Why, oh why, can I not just stop loving you? I must be out of my mind, or something. We've spoken on two occasions in the last year through messages. This would be so much easier if I didn't feel like you were crucial to my development as a human being. Ugh, it's just so frustrating. I'm not in love with you, but you left an imprint on my very soul that can never be erased. For two and a half months of my life, you were my best friend, and you helped me through some of the toughest times of my life. I'm a better person because of my experience with you, and it sucks that I can't just convince myself that I hate you for putting me through this because of that. It works for months, and then I think of a question that you would answer perfectly in 30 seconds.

I've been reduced to allowing myself sneak looks at your blog every couple weeks. Honestly, you seem happy, and I'm glad. I'm happy too, but I would be happier with you in my life. You taught me so much, not just while you were my grape water, but throughout our entire friendship. I wish I could just stop caring and forget about you. I have tried so hard to move on.
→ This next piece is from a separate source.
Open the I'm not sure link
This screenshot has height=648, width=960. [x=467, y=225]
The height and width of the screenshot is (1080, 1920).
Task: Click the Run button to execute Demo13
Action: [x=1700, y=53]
Yes, I want to be friends. But you seem so happy, you both just seem so happy together. Don't let me mess that up. I don't want to invade your happiness. I guess my only choices now are to either ignore what your grape water said (which is going to be nearly impossible, considering I'm blocked from communicating with you in almost every way possible) or just stop trying. Leave you alone, and never initiate conversation with you again. I think that latter would be the easier choice. But is it the right one? I'll let you decide that one. But until then, goodbye.

Jan. 31st, 2009

  • 2:32 PM
texasgothere
So, freaking stupid BYU blocked deviantart, which means I can't host and sell images anymore, and I can't even request a payment for the images that have already been purchased. Stupid BYU and their over-obsessive honor board. Seriously, you can't even see the nude pictures that they are supposedly protecting us from if you aren't a member, and if you are a member you can put it in your settings to not show this images. This is absolutely freaking ridiculous.